Thick-cut seasoned pork chops that are mouth-wateringly tender (YES, there is such a thing as pork chops that are NOT dry) and bathed in a rich onion gravy, this pork chop recipe is easy to make and the kind of classic comfort that never fails to hit the spot.
I avoided pork chops (and even Grilled Pork Tenderloin) for most of my adult life.

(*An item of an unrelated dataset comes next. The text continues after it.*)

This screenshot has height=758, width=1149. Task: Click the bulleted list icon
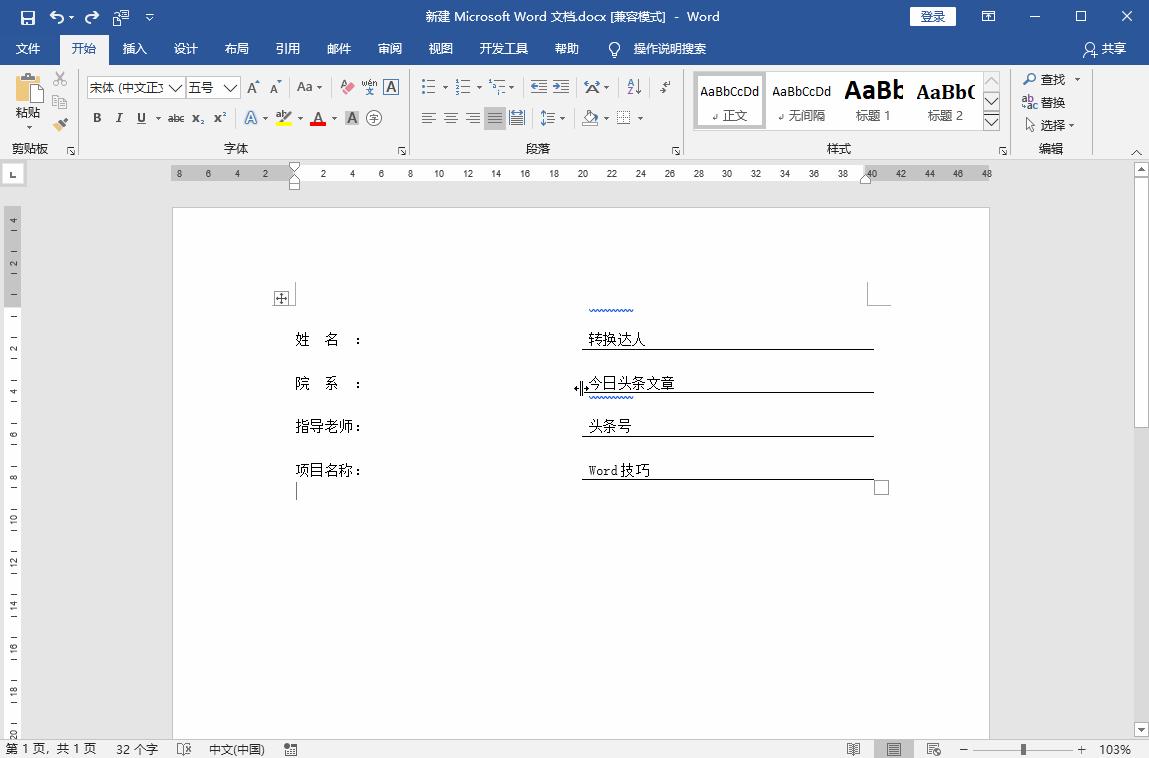coord(428,87)
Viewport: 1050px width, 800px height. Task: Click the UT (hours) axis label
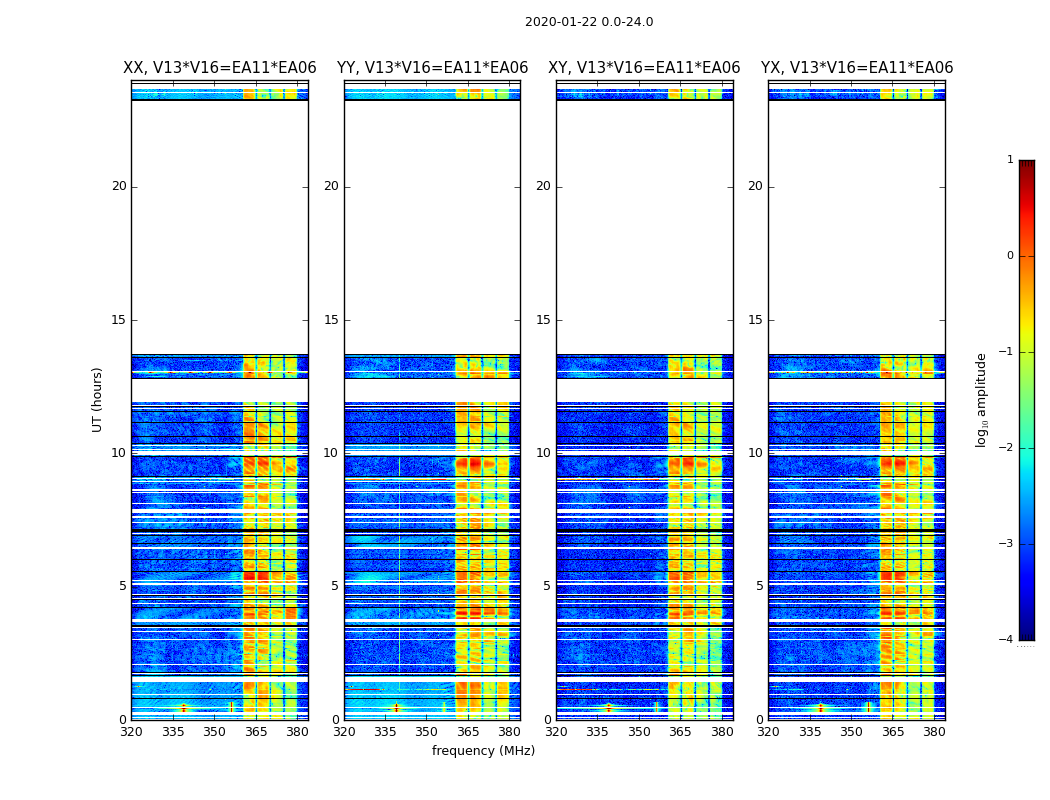tap(97, 400)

My childhood body of evidence taught me that pork chops were bland, dry, and chewy. I firmly believed Slow Cooker Pulled Pork was the only way to enjoy pork of any kind.
Boy, was I wrong!
As these creamy smothered pork chops declaratively prove, it does not have to be this way!
5 Star Review
“The smothered pork chops were absolutely delicious. Dijon mustard was a great addition. Gravy was incredible. Glad I found this recipe, will make again.”
— Ann —
Secrets to Tender Pork Chops
To keep pork chops from drying out, you have to do three main things:
- Select the best pork chop cut for your needs.
- Choose the proper cooking method for your cut.
- Don’t overcook them, and use an instant-read meat thermometer to test for doneness.
Select the Best Pork Chop
When it comes to cuts of pork chops, there are about five different types of pork chops to choose from.
- Shoulder Chops. Does well in slow cooking.
- Rib Chops. Lean meat that is great for Grilled Pork Chops, Air Fryer Pork Chops, broiling, and roasting.
- Pork Loin Chops. Grill, broil, air fry, or roast.
- Boneless Chops. Perfect for grilling or a lightening-fast pan sear.
- Sirloin Chops. Perfect for cooking slowly (see Crockpot Pork Chops).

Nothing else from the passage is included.